This award honors a designer of distinction early in his or her career, "given in recognition of Irene Sharaff's wish to see young designers encouraged on their way to fully acknowledged success and excellence in the field," according to tdf.org.
The awards will be presented at a ceremony this Friday, May 1, at the Hudson Theatre, New York City. The honors (including a Lifetime Achievement Award) are named for Ms. Sharaff (1910-1993), whose costume designs won five Academy Awards (she was nominated for 15 Oscars) and a Tony (in 1952 for "The King and I").
Mr. Hemesath made his Broadway debut in 2014 as the costume designer for "Honeymoon in Vegas," the new Jason Robert Brown and Andrew Bergman musical, based on the 1992 film. The musical first ran at New Jersey's Paper Mill Playhouse, transferred to Broadway's Brooks Atkinson Theatre in November, for previews, with its official run Jan. 15 to April 5, garnering rave reviews but not enough of an audience.
After St. Ambrose, Mr. Hemesath earned his master's degree at Carnegie Mellon University in 1997 before moving to New York City. He has served as the assistant costume designer to Catherine Zuber for the 2009 Broadway revival of "The Royal Family," and his Off-Broadway costume design credits include "Unbroken Circle" (2013) and "Disaster! A 70's Disaster Movie Musical" (2012).
He has designed costumes and assisted with productions at Paper Mill Playhouse, Skylight Opera Theatre, Madison Repertory Theatre, Judith Anderson Theatre, the Rockwell Theater, Galvin Fine Arts Center and the Bronx Opera.
Mr.

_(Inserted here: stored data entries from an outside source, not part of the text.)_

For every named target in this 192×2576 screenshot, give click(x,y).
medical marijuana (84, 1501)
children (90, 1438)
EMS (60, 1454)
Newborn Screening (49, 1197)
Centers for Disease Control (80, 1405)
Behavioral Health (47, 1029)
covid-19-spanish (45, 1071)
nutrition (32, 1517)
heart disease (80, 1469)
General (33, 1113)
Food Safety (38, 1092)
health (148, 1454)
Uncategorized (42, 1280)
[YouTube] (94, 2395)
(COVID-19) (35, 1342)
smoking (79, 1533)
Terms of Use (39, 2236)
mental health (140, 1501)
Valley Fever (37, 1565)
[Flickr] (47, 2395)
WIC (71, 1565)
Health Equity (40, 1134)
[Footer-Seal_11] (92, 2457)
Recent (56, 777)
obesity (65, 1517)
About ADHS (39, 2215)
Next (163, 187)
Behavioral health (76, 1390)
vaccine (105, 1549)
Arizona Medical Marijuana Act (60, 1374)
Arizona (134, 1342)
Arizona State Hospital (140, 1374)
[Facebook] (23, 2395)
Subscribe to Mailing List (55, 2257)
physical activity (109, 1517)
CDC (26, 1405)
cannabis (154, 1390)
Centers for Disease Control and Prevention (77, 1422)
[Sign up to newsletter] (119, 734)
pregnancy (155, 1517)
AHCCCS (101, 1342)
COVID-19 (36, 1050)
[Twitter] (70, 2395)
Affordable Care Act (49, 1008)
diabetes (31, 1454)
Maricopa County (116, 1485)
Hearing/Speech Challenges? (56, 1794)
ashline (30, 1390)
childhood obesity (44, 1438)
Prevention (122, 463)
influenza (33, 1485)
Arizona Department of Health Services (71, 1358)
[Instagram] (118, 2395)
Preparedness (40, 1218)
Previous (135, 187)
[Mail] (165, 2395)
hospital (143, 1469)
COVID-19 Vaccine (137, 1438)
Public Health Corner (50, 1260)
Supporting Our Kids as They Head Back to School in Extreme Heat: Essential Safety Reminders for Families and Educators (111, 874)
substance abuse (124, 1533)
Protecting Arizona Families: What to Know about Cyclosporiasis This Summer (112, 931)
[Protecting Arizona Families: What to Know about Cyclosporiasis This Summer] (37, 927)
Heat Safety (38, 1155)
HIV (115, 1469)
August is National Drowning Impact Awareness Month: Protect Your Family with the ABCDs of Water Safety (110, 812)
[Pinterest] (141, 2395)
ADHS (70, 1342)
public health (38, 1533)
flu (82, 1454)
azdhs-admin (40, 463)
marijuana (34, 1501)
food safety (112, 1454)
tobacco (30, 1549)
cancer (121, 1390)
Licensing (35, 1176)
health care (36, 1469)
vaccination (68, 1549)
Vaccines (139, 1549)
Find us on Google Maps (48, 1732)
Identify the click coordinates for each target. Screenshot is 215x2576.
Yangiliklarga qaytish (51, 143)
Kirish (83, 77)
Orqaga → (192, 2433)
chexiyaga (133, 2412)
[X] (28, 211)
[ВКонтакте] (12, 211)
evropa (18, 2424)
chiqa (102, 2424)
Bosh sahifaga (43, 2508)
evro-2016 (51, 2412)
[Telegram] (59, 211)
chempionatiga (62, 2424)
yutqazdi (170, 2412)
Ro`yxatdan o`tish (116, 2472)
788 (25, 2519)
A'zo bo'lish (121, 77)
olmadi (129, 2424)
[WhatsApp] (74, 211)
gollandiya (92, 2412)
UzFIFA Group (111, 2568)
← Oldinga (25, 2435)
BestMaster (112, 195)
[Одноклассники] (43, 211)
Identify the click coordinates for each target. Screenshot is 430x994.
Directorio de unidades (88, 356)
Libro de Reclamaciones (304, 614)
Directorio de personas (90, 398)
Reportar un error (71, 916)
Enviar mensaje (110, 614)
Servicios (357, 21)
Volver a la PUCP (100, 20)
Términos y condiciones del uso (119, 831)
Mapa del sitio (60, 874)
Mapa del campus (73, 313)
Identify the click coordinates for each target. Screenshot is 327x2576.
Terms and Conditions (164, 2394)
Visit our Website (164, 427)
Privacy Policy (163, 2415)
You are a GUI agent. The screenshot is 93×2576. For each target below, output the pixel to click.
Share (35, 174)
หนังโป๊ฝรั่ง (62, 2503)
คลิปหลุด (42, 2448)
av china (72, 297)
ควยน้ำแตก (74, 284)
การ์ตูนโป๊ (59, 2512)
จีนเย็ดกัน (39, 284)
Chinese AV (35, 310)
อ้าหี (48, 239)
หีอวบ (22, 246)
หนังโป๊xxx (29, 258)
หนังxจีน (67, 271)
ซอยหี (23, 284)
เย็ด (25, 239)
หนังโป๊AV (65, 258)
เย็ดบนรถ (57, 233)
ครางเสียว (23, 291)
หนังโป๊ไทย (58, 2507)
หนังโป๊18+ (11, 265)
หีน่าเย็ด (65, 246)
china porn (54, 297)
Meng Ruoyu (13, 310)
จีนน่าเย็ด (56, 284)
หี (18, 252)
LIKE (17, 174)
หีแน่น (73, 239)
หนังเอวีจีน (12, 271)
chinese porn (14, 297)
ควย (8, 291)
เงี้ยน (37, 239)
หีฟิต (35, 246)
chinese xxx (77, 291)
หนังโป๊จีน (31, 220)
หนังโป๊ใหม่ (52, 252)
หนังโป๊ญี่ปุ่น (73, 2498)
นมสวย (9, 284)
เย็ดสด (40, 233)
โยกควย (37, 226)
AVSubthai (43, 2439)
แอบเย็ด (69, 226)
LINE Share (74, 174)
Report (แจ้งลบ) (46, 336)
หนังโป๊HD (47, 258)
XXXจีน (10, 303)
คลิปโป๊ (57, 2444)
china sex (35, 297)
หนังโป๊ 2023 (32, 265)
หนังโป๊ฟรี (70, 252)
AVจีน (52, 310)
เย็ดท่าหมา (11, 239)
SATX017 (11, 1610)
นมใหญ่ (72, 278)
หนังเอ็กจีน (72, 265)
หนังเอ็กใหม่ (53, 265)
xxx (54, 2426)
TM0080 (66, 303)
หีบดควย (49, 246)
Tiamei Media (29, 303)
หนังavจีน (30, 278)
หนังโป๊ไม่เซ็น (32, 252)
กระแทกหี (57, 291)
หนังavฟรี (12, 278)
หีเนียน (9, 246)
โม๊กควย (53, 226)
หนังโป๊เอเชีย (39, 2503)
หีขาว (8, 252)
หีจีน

Hemesath was operations manager for Dodger Costumes Inc. where, under his direction, the shop built costumes for the Broadway revivals of "42nd Street," "Into the Woods" and more, and he was an assistant costumer for the national tour of "Titanic."
In television, he has worked on select episodes of The Today Show, The Caroline Rhea Show and SNL.